The data Start Marker
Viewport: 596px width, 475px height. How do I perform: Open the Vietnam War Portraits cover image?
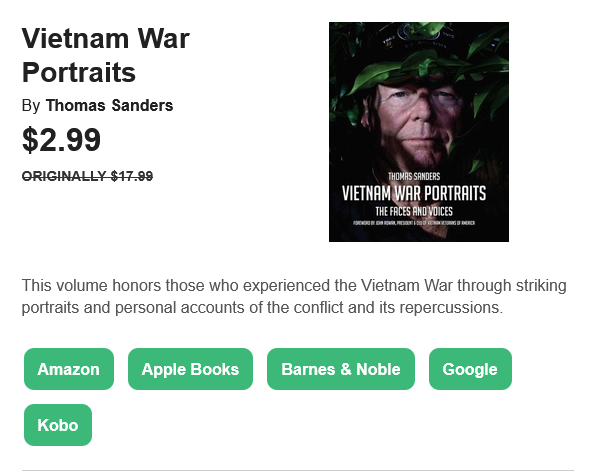pyautogui.click(x=419, y=132)
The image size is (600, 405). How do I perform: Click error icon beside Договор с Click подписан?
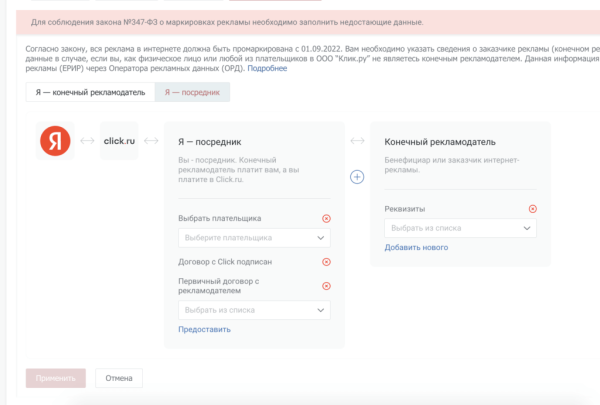(x=326, y=262)
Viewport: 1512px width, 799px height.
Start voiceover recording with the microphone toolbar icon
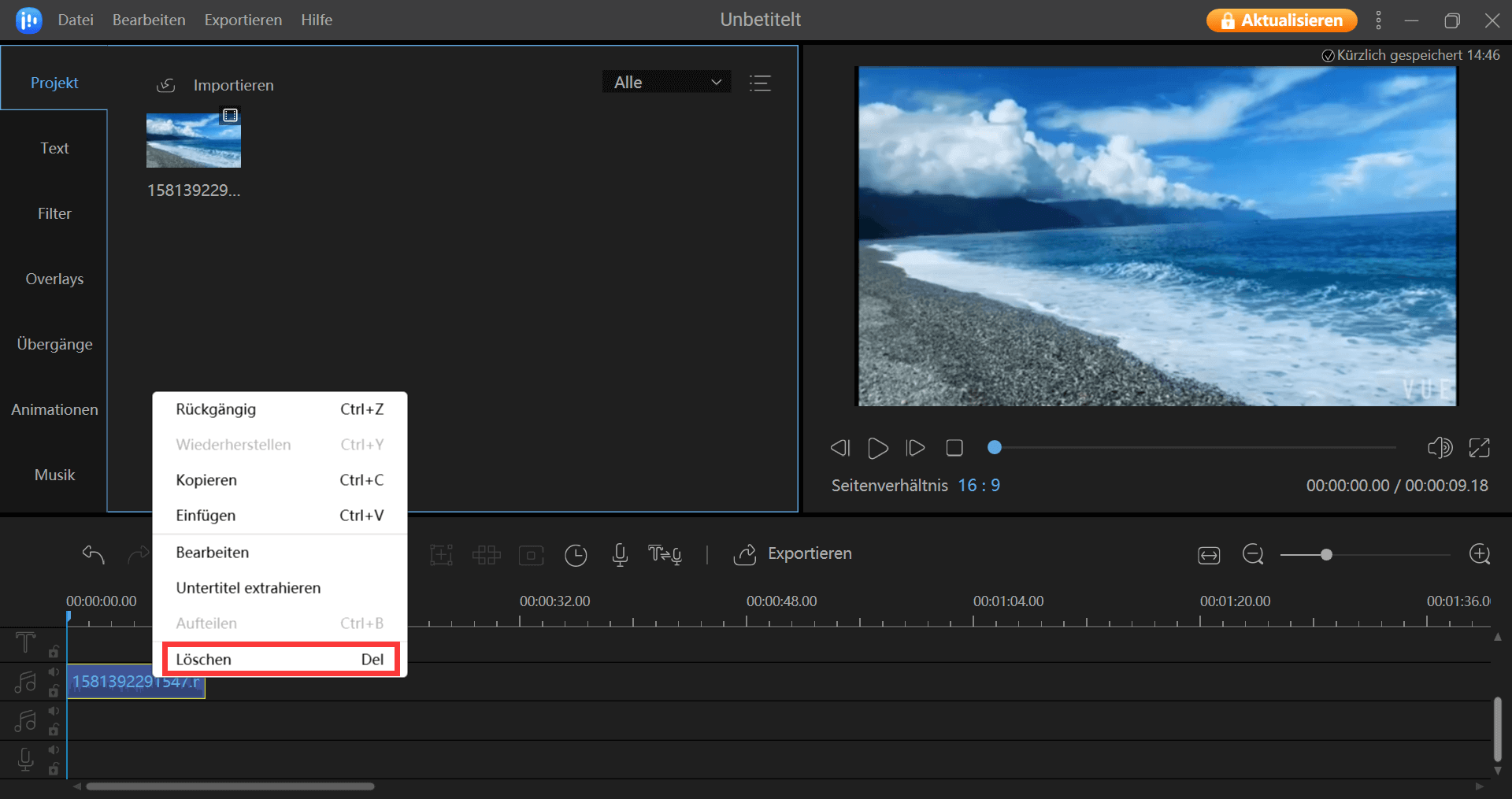point(620,555)
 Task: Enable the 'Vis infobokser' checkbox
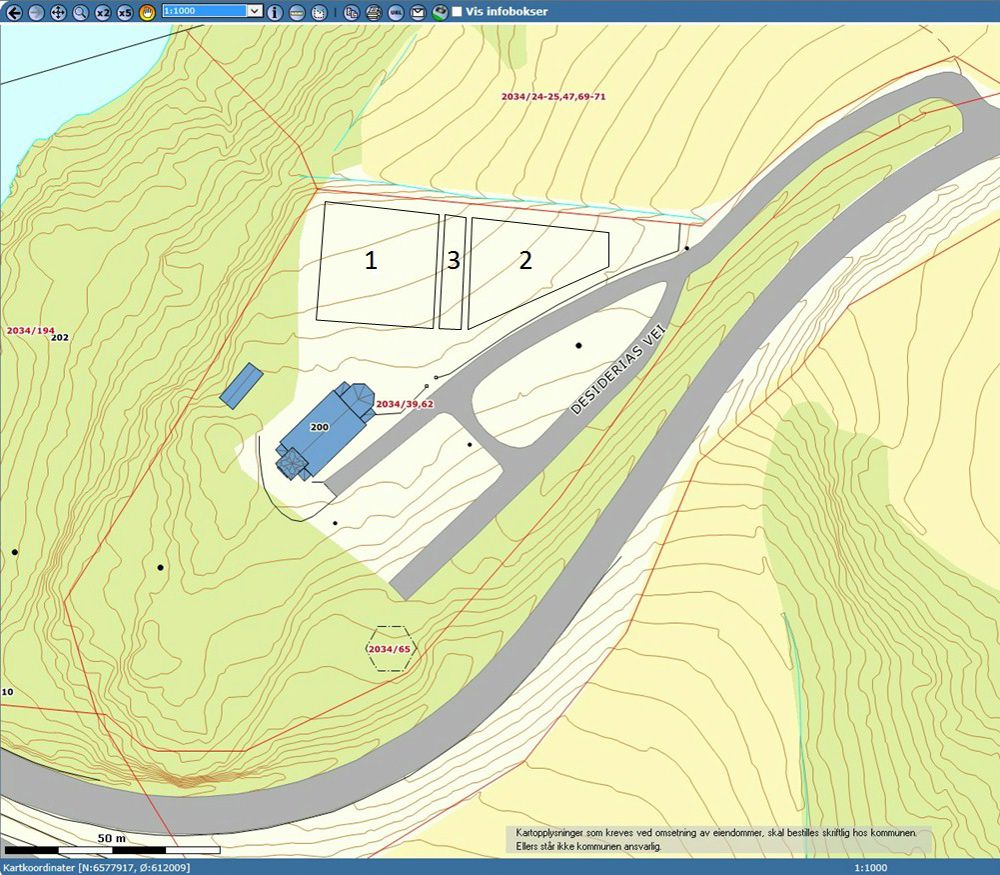tap(457, 12)
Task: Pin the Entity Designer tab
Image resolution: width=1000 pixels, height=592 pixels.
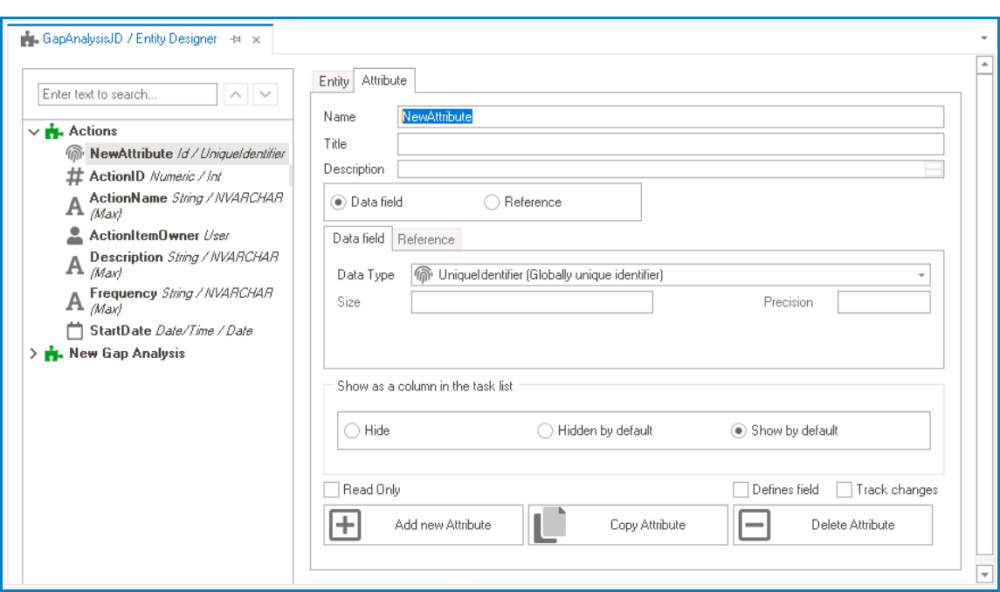Action: pyautogui.click(x=236, y=40)
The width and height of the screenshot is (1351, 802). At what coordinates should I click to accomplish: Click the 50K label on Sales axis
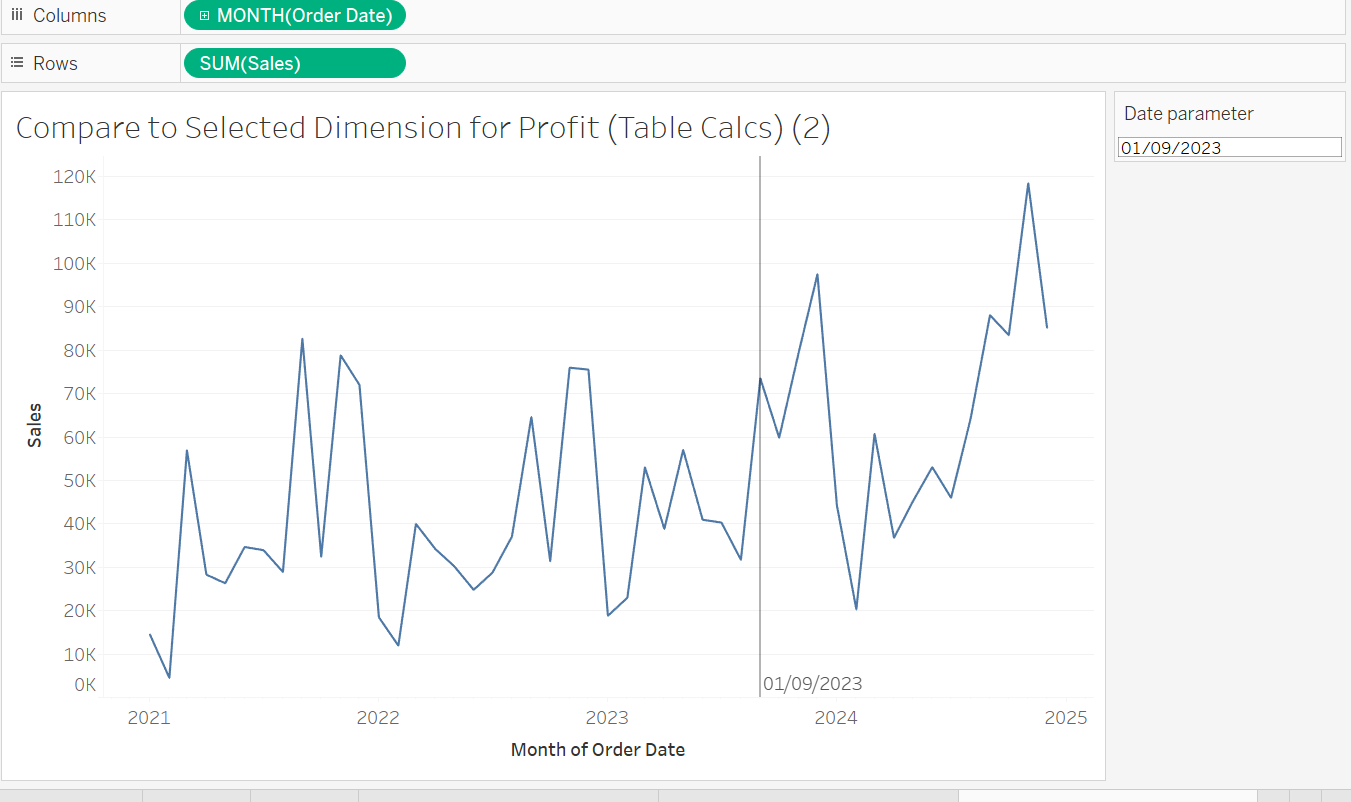(77, 480)
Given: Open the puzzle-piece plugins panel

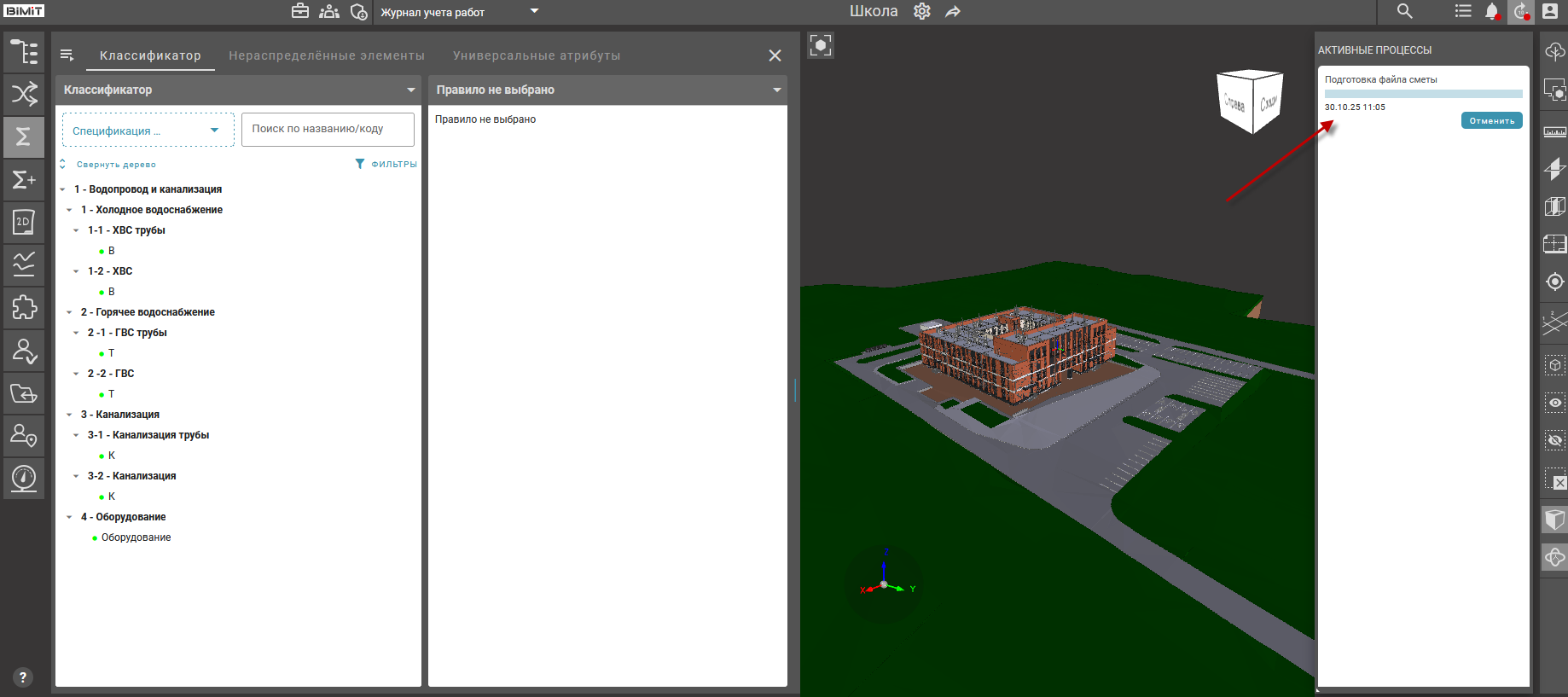Looking at the screenshot, I should [24, 307].
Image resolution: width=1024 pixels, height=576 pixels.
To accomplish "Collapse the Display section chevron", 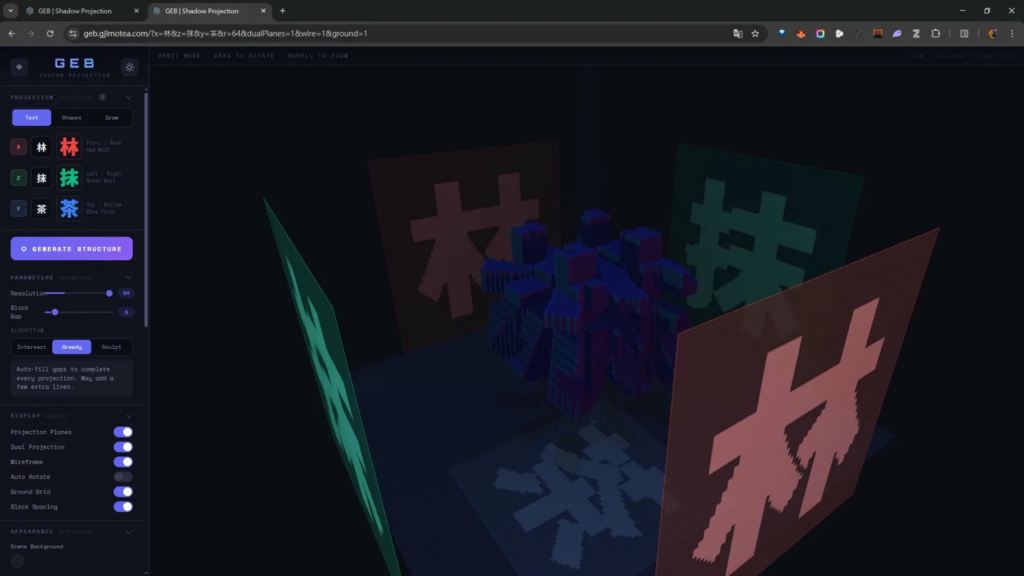I will pyautogui.click(x=129, y=415).
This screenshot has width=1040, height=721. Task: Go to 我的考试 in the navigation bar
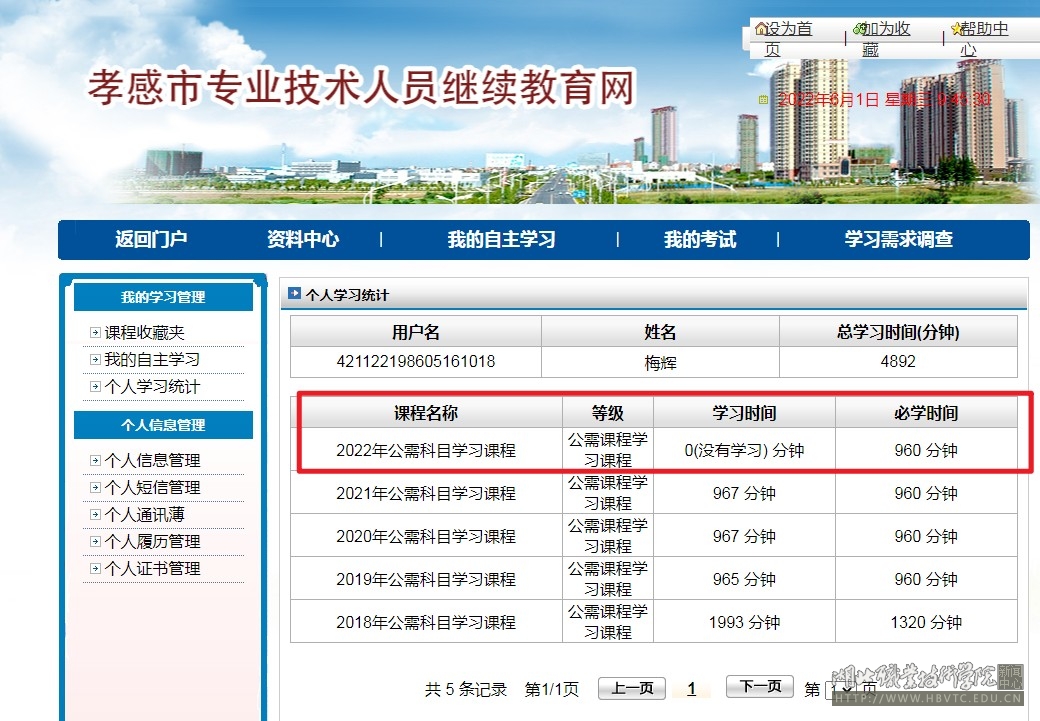[x=699, y=240]
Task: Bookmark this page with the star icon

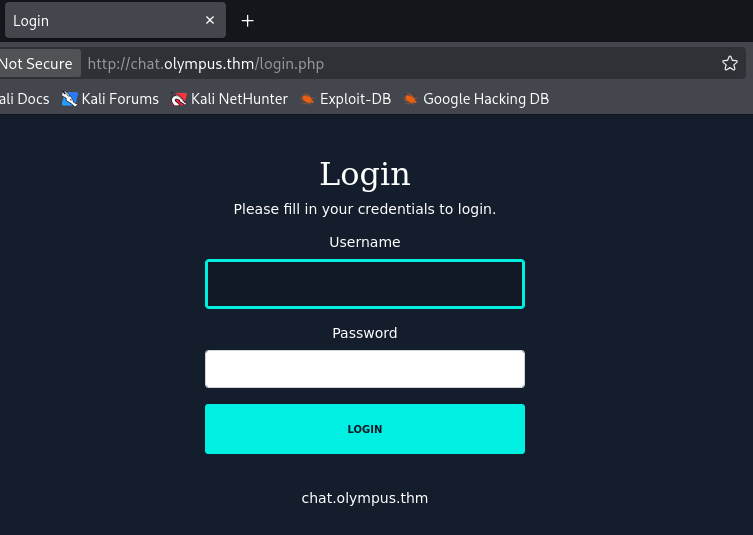Action: [x=730, y=64]
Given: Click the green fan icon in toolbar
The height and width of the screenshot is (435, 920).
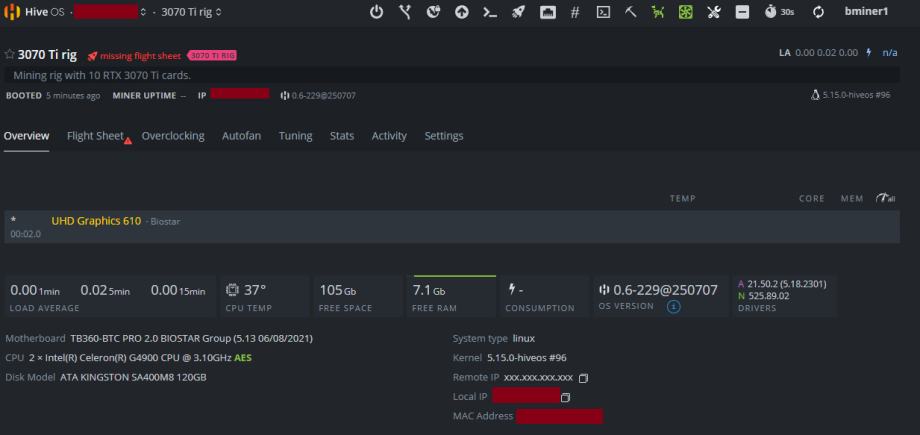Looking at the screenshot, I should 686,12.
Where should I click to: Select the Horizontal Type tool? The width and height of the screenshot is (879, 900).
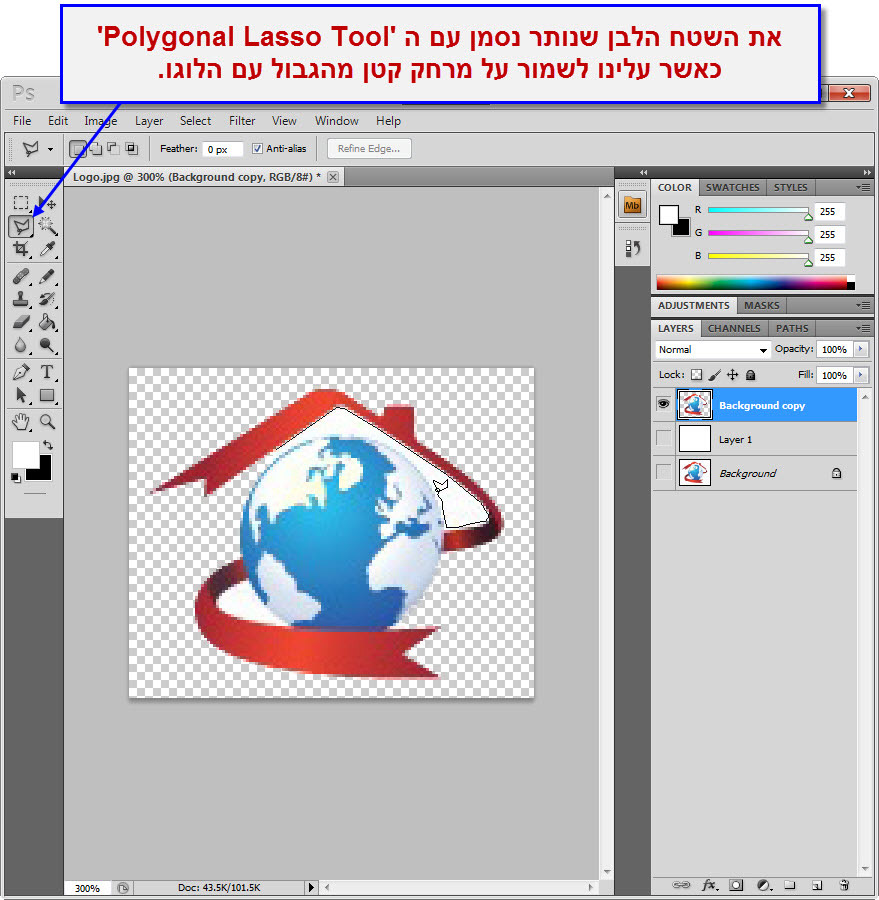[x=47, y=372]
The data End Marker
Task brief: Could you repeat exactly the lines from the first one of the records above through the line containing "Viewport: 1512px width, 799px height.", leaving out any pictures?

Answer space:
Viewport: 596px width, 475px height. How do I perform: Open the Vietnam War Portraits cover image?
pyautogui.click(x=419, y=132)
The image size is (600, 405). How do I perform: Click error icon beside Договор с Click подписан?
(x=326, y=262)
Viewport: 1512px width, 799px height.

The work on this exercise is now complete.